The country of Indonesia is an archipelago of more then 1000 islands. The islands of the Lesser Sunda region are located in the southeastern corner of the country. Bordered to the North by the Flores and Banda Seas, to the south by the Timor Sea, and to the East by New Guinea, the islands of the Lesser Sunda sit at the convergence of the Pacific and Indian Oceans. The tropical waters of these two great oceans mix in shallow seas studded with coral reefs and mangrove rimmed lagoons forming the perfect estuary for both pelagic and reef dwelling species. Large schools of tuna, mahi and sword migrate seasonally to the area. The region's coral reefs contain a huge variety of species including what are estimated to be healthy populations of Snappers, Jacks and Groupers. The region's volcanic rock islands are heavily vegetated and home to indigenous communities still involved in subsistence agriculture and fishing.
Threats to the Resource
The extreme remoteness of the area and lack of modern infrastructure on its islands have, so far, largely protected the Lesser Sunda's aquatic and terrestrial resources from major development. The region's fisheries are still mostly conducted by individual fisherman hand-lining from small boats. This limited effort approach has protected many species from over harvest. However, in the last decade industrial vessels and collector boats have come to the area to buy whole round fish as a cheap source of protein and fishmeal. Small boat fishermen, eager for a source of hard currency, sell any fish they can catch to these boats. As the buyers are indiscriminate, all the fish that can be caught can be sold including juveniles, breeding stock, and fish caught using gillnets, fish traps, and other unsustainable fishing methods.
North Atlantic, Inc. became interested in the Lesser Sunda when we recognized the region's fisheries as a potentially healthy resource. As the area currently has virtually no shore side handling capabilities, a plan has been developed which involves setting up fish buying stations ( "mini plants") at strategic locations. These landing stations will provide ice to the fishermen, and will pack the catch for safe shipment to Benoa via ferry and truck links. Our plan secures North Atlantic a regular supply of high quality fish and provides a way for the region's local fishermen to get a premium price for fish they catch and handle in a proper manner.

Data extracts:
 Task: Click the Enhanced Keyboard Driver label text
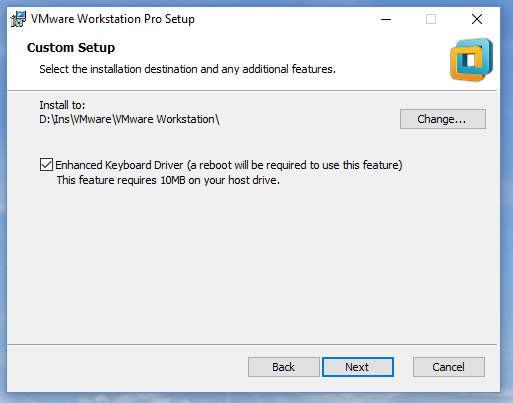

==

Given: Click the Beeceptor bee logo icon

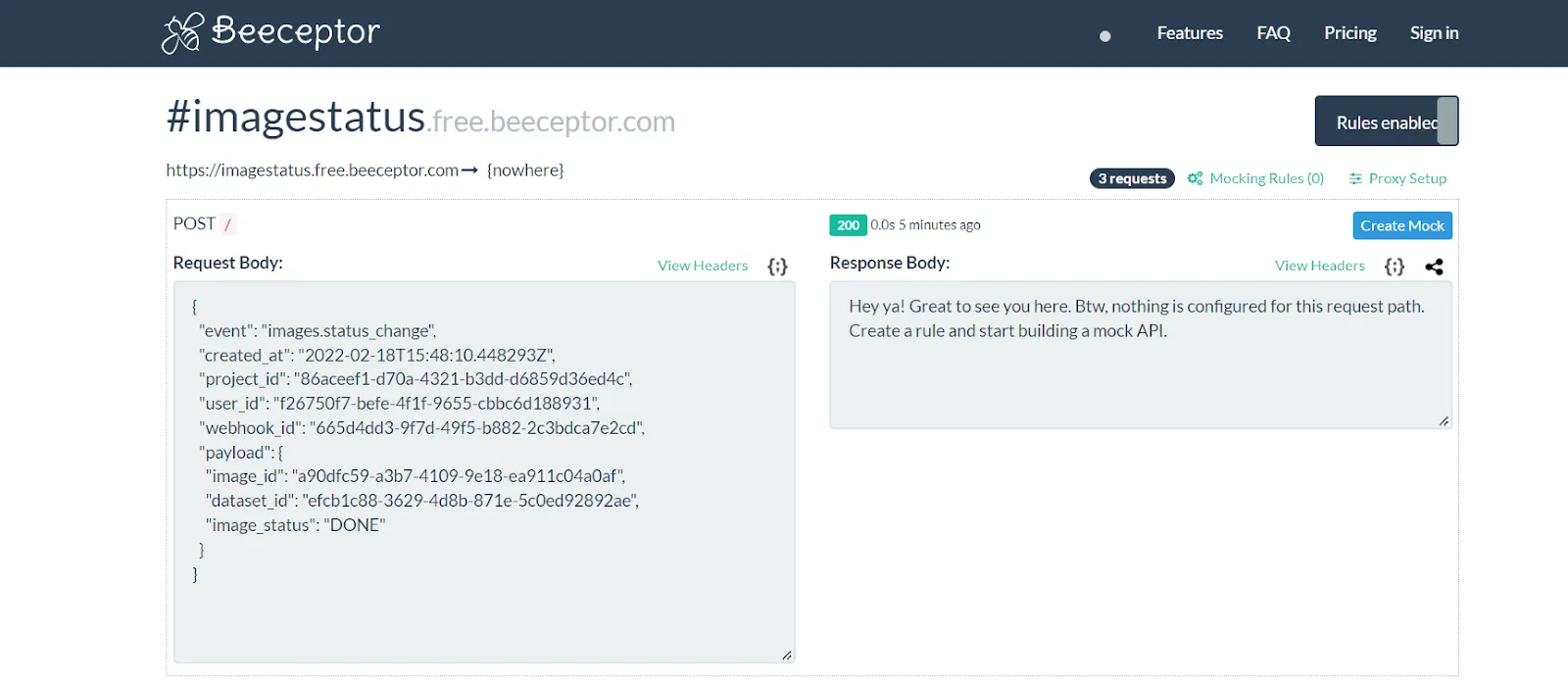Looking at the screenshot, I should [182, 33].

---

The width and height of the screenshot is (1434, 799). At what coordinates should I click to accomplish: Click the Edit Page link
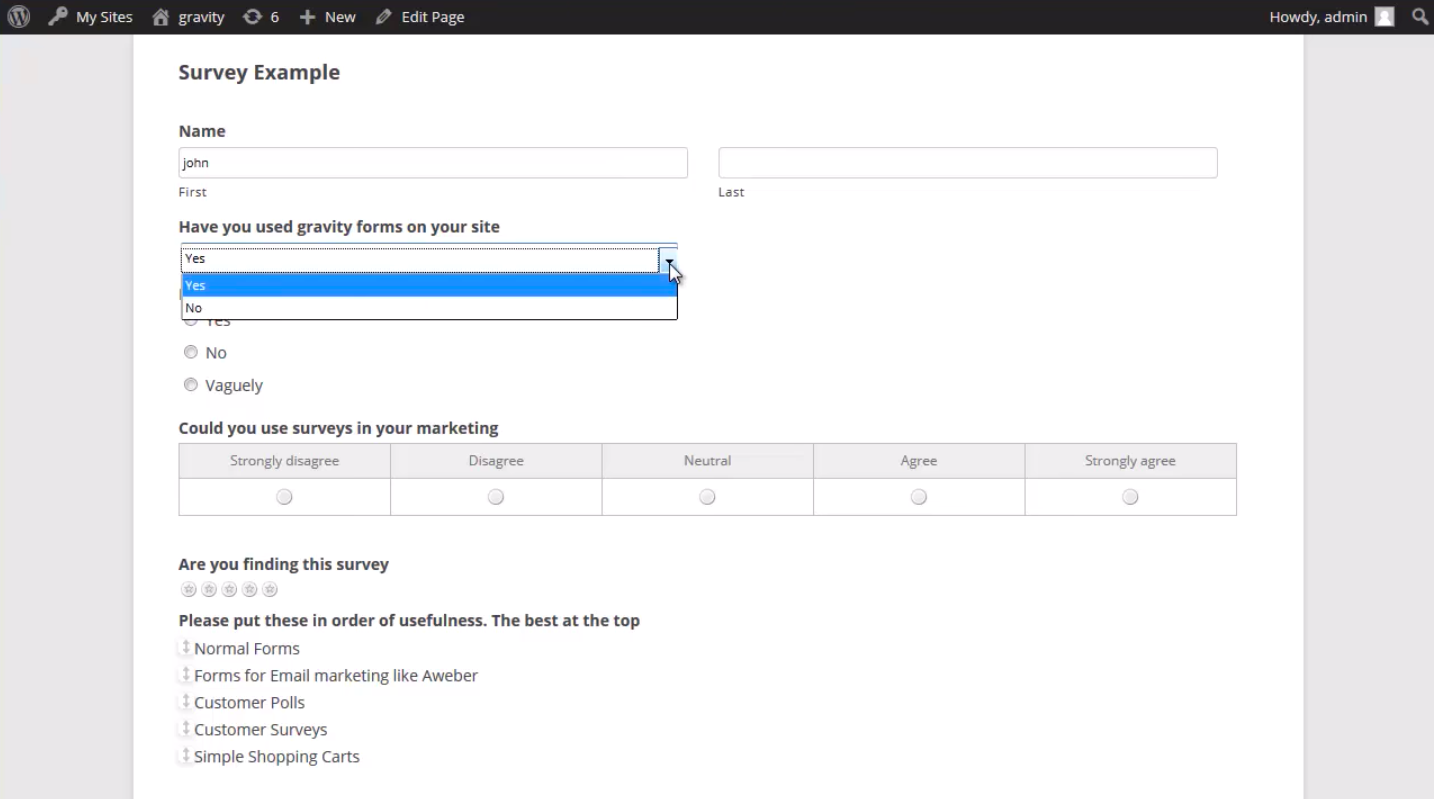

Things to do:
1) Condense the paragraph of the Lesser Sunda passage that begins "The extreme remoteness of the area" into a bulleted list that keeps its main facts.
2) Render this sentence from the Lesser Sunda passage in Spanish: "Large schools of tuna, mahi and sword migrate seasonally to the area."
3) Reproduce the Lesser Sunda passage between "North Atlantic, Inc." and "a proper manner.", inclusive.
Rely solely on the Lesser Sunda passage and not on any outside knowledge.

Problem solutions:
1)
- The area's remoteness and lack of modern infrastructure have so far largely protected the Lesser Sunda's aquatic and terrestrial resources from major development.
- Fishing is still done mostly by individual fishermen hand-lining from small boats, a limited-effort approach that has protected many species from over-harvest.
- In the last decade, industrial vessels and collector boats have arrived to buy whole round fish as a cheap source of protein and fishmeal.
- Small-boat fishermen, eager for hard currency, sell any fish they catch to these boats.
- Because the buyers are indiscriminate, any fish that can be caught can be sold, including juveniles, breeding stock, and fish taken with gillnets, fish traps, and other unsustainable methods.

2) Grandes bancos de atún, dorado y pez espada migran estacionalmente a la zona.

3)
North Atlantic, Inc. became interested in the Lesser Sunda when we recognized the region's fisheries as a potentially healthy resource. As the area currently has virtually no shore side handling capabilities, a plan has been developed which involves setting up fish buying stations ( "mini plants") at strategic locations. These landing stations will provide ice to the fishermen, and will pack the catch for safe shipment to Benoa via ferry and truck links. Our plan secures North Atlantic a regular supply of high quality fish and provides a way for the region's local fishermen to get a premium price for fish they catch and handle in a proper manner.